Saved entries
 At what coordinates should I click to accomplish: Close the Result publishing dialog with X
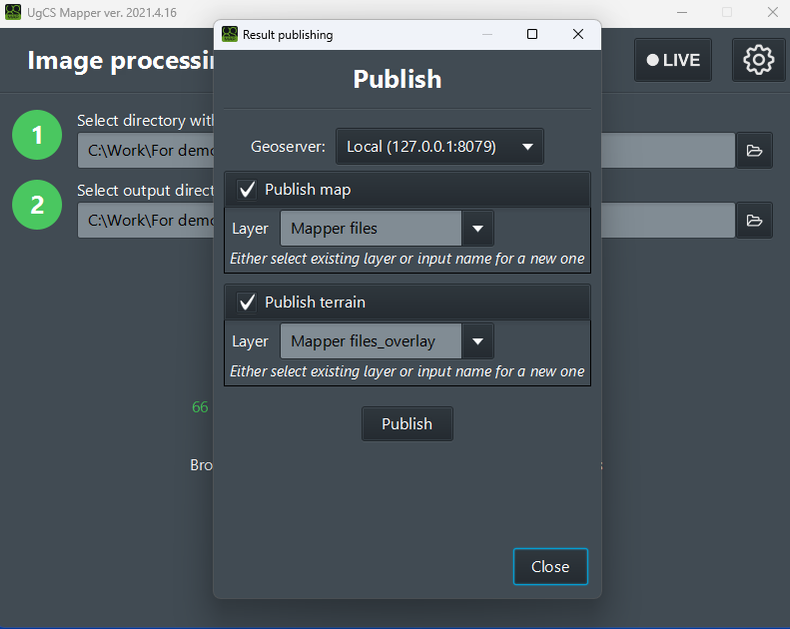point(578,34)
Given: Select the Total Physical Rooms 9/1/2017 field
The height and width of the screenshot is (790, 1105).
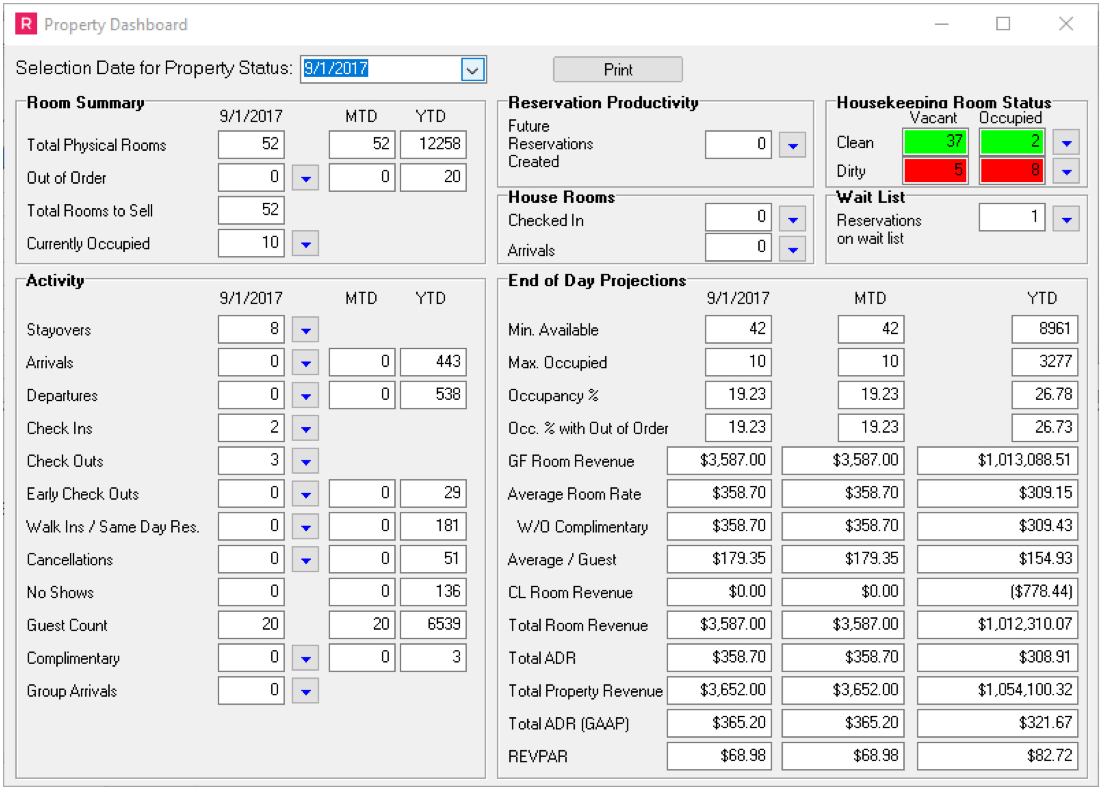Looking at the screenshot, I should tap(251, 145).
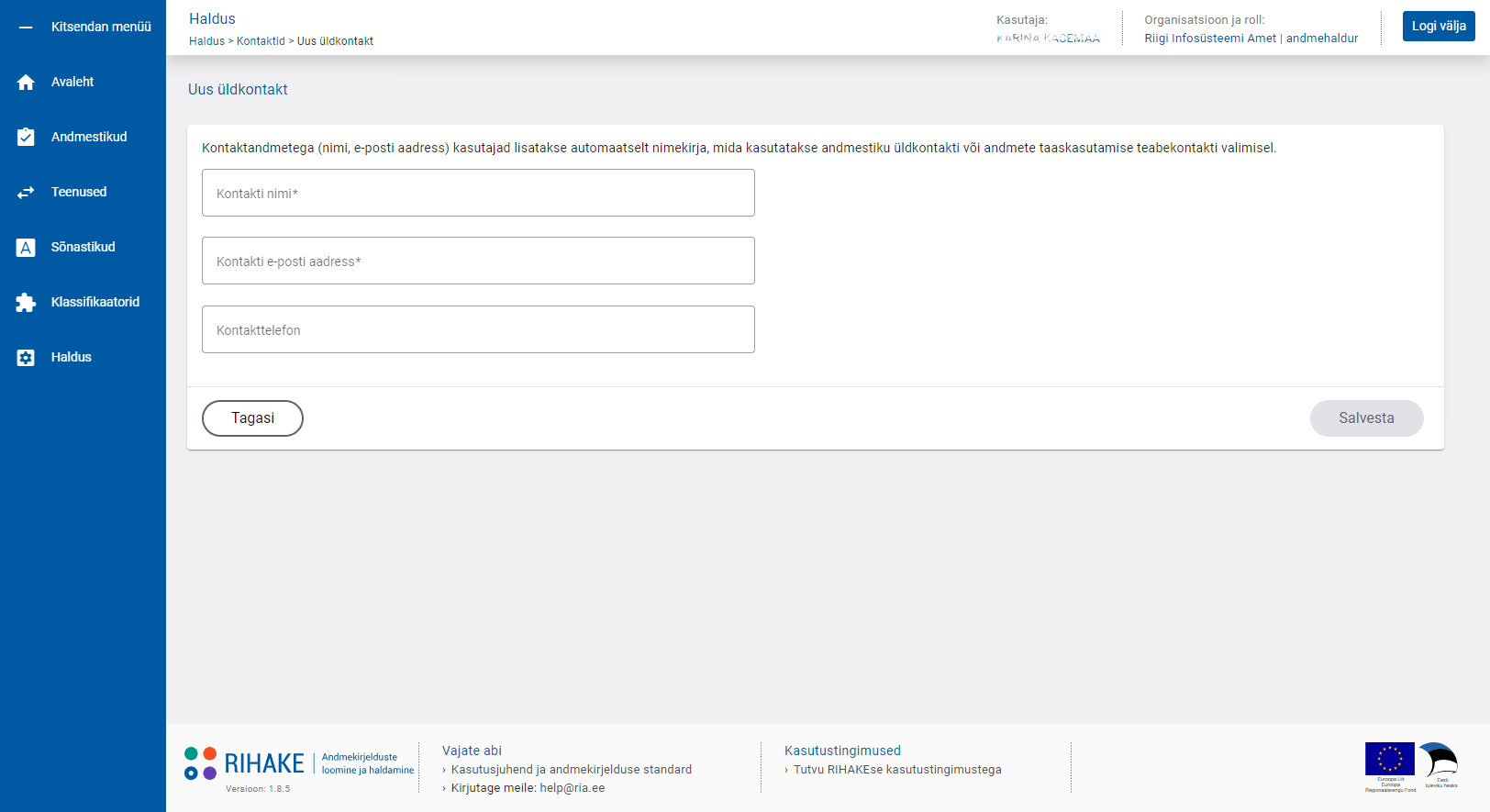This screenshot has width=1490, height=812.
Task: Click the Klassifikaatorid puzzle icon
Action: click(x=26, y=302)
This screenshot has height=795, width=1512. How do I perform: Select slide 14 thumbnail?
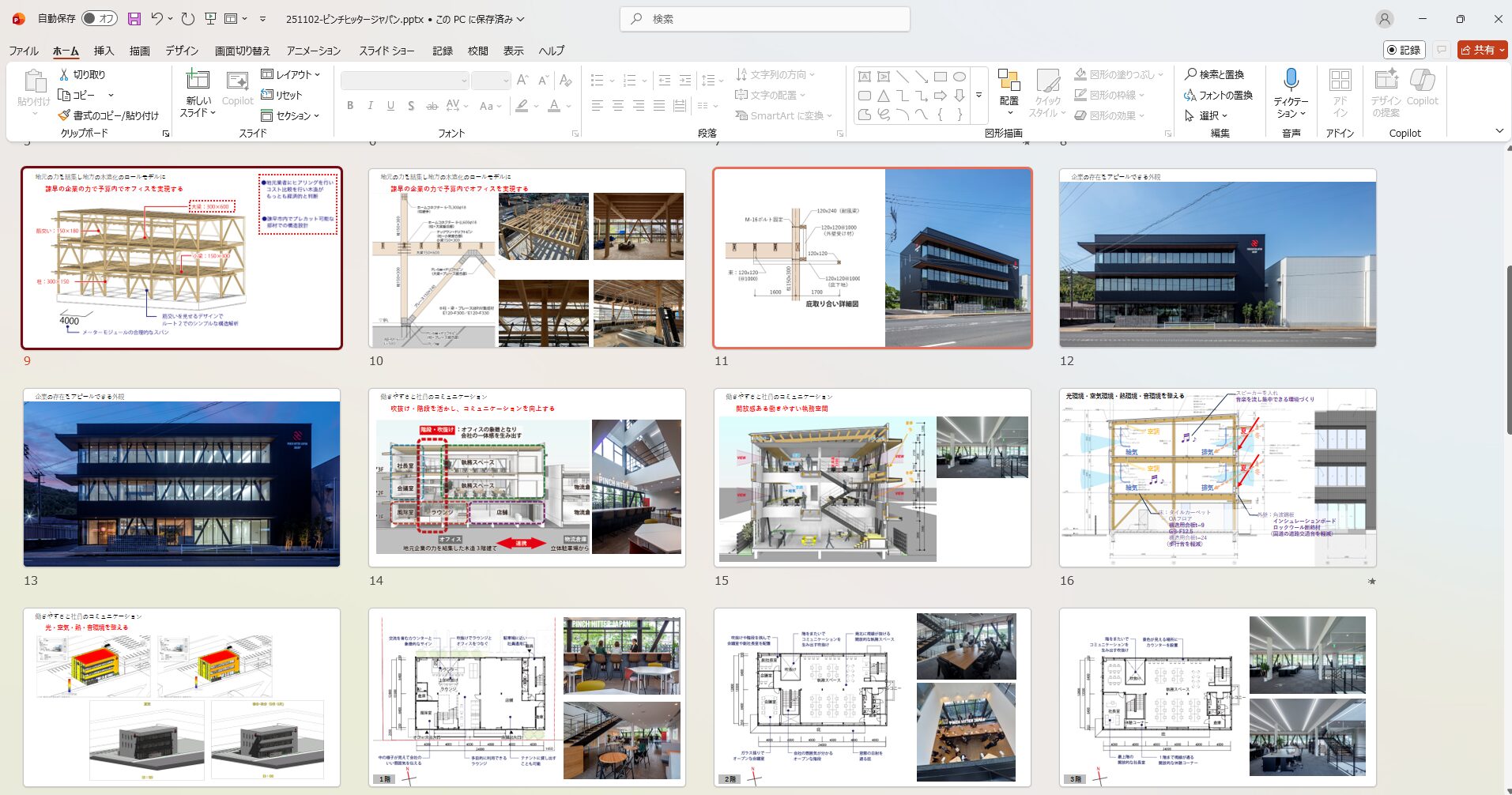click(527, 478)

◆ WHAT YOU WILL DO
Retype the line containing "The height and" and each line after it through the last line of the entries above, exactly, with no pictures and nothing else.

◆ TASK RESULT
The height and width of the screenshot is (790, 1105).
Looking at the screenshot, I should tap(251, 145).
This screenshot has width=1490, height=812.
Task: Click the Klassifikaatorid puzzle icon
Action: click(x=26, y=302)
This screenshot has height=795, width=1512. How do I perform: Select slide 14 thumbnail?
click(527, 478)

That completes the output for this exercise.